**Task instructions:** Reproduce every one of the rows below word for word, leaving the pictures out.

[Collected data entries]

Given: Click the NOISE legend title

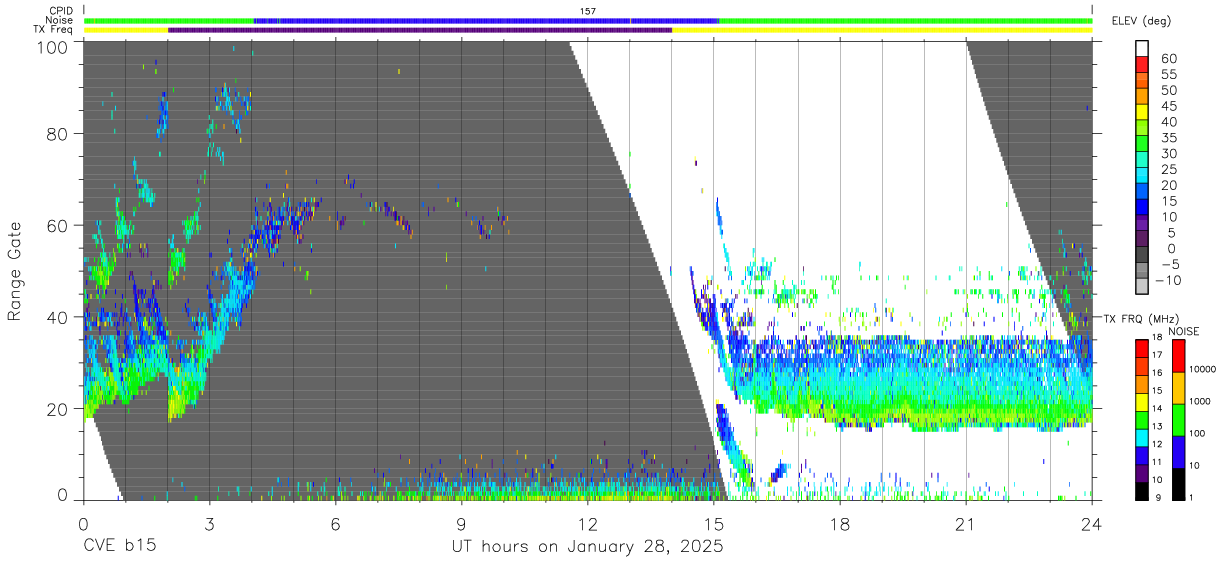Looking at the screenshot, I should (1184, 331).
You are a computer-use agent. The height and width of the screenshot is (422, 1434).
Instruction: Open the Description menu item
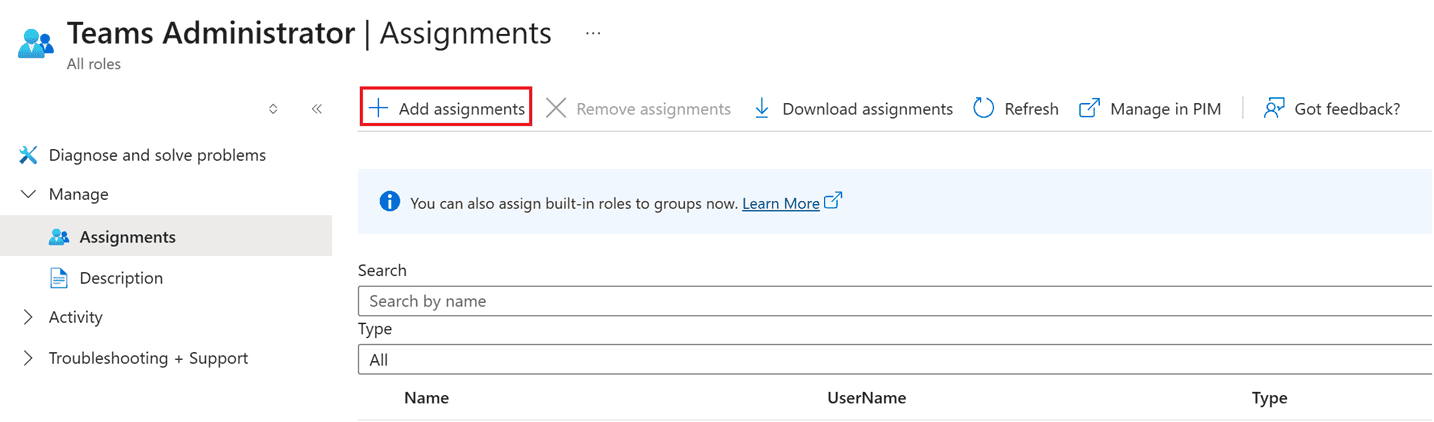[121, 278]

**The result:**
Given: Click the NOISE legend title

Looking at the screenshot, I should (1184, 331).
You are a computer-use agent. The height and width of the screenshot is (422, 1434).
Instruction: Open the Description menu item
[121, 278]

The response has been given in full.